Le plaidoyer du Président de la Banque Mondiale nous rassure principalement en ce qui concerne l’encours de la dette antérieure contractée par les États africains et dont l’impact réel sur la vie et le quotidien des populations peine à être démontré. Le constat est implacable : nous avons une dette à rembourser par plusieurs générations d’africains.
Nous partageons l’argumentaire développé ci-avant à savoir l’impact de la dette sur les populations au regard des difficultés dans la gouvernance et la transparence auxquelles l’Afrique a été confrontée par le passé et probablement, dans une moindre mesure de nos jours. Qu’on se dise la vérité, l’Afrique a manqué d’ambition.
Quid de l’impact de la dévaluation du FCFA intervenue le 11 janvier 1994 sur le service de la dette des pays de l’UEMOA et de la CEMAC ? À l’époque, cette décision était-elle justifiée au plan économique, monétaire et financier ? Ou bien la décision politique a-t-elle pris le dessus sur la souveraineté monétaire des États et les décisions de l’homo œconomicus doté d’une analyse rationnelle ? Quelle est l’impact (le manque à gagner) de cette dévaluation sur le PIB nominal et sur la maitrise de l’inflation dans la zone FCFA ?
Vivement la légitimité que pourrait retrouver la Banque Mondiale auprès des leaders et des économistes du continent après les conséquences désastreuses sur le niveau de pauvreté résultant des politiques d’ajustement structurel imposées à l’Afrique dans le passé. Le processus d’industrialisation, la production agricole pour l’autosuffisance alimentaire, la promotion du service public de qualité notamment dans la santé, l’éducation et la formation ont été entravés par les programmes d’ajustement structurels et le manque d’ambition de nos gouvernants.
Toutefois, il serait léger d’ignorer la propension des agents économiques (entreprises et ménages) exerçant leurs activités sur le continent à opposer une attitude réfractaire à rejoindre le secteur formel. Il est urgent de formaliser les activités entrepreneuriales afin de booster les performances commerciales de nos Petites et Moyennes Entreprises et industries dans un marché concurrentiel à l’échelle continental et mondial.
Il s’agira de bannir le secteur informel pour emprunter le cercle vertueux de mise à niveau de nos entreprises à travers la normalisation des process de production, la promotion de la bonne gouvernance et le contrôle, mais aussi la transparence dans l’accès à la commande publique, la fiabilité de l’information comptable et financière, la conformité au plan juridique pour une meilleure protection sociale des travailleurs. Cette transformation générera une hausse substantielle des ressources budgétaires de nos États.

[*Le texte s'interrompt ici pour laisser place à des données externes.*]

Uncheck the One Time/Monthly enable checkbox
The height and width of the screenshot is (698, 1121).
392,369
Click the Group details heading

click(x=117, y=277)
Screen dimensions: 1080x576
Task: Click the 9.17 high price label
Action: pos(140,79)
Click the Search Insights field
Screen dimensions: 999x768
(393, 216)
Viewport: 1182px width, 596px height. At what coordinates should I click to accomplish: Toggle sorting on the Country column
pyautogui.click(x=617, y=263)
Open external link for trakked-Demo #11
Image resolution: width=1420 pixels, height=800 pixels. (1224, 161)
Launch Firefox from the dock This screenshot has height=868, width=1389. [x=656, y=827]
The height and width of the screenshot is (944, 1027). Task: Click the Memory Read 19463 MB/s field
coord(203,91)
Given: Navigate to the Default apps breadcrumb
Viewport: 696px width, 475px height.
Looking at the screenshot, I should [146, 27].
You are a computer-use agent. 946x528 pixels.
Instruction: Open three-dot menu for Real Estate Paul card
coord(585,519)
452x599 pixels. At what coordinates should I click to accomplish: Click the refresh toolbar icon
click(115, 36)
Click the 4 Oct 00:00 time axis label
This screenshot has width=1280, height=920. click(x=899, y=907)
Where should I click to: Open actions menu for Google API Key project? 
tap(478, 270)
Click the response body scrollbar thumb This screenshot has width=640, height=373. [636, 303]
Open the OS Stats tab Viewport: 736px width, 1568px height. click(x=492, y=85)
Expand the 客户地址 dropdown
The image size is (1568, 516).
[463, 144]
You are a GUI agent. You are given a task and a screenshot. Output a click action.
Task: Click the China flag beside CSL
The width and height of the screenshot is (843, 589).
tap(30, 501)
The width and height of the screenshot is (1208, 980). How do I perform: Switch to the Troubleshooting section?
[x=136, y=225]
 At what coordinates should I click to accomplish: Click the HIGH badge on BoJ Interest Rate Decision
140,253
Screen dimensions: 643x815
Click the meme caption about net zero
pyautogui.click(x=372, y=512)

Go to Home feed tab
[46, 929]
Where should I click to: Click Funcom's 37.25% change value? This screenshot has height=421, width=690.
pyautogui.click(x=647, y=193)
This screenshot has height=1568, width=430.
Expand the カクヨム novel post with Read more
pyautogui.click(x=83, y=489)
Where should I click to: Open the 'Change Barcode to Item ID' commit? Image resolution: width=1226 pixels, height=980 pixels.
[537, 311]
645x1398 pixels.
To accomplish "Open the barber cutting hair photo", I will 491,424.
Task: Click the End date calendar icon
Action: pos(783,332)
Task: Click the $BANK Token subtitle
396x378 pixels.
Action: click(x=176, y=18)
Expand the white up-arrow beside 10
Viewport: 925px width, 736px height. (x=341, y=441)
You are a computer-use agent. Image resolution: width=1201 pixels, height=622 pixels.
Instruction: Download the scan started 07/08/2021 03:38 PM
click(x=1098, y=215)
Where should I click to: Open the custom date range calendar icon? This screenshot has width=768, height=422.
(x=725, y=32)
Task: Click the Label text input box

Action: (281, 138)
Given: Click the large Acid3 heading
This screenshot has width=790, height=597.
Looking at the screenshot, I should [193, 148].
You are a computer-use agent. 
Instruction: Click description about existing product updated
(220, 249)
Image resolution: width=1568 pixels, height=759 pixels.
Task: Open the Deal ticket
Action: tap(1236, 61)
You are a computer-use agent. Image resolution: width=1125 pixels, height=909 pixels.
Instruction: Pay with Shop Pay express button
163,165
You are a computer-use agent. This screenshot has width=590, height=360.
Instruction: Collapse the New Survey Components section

L’évasion fiscale à travers des montages juridiques et financiers complexes favorisée par des règles et des pratiques de la mondialisation de l’économie a également sa part de responsabilité dans la faiblesse des ressources budgétaires des États et particulièrement ceux de l’Afrique.
De ce qui précède, nous ne pouvons qu’encourager et soutenir le plaidoyer en faveur de l’annulation de la dette publique extérieure des États africains et la restructuration (rééchelonnement sans pénalité) de la dette privée dans un processus de concertation à l’échelle continentale à travers des réunions techniques avec les créanciers et les partenaires au développement.
Auteur de l’article : Ousmane DIENG
M. Ousmane DIENG a acquis une expérience professionnelle de 17 années dans le conseil et l’audit. M. DIENG a fondé le Cabinet de conseil INGENIOUS Partners Consulting spécialisé dans la stratégie, le Conseil Financier, l’entreprenariat, l’organisation, l’optimisation des performances, le contrôle et l’économie.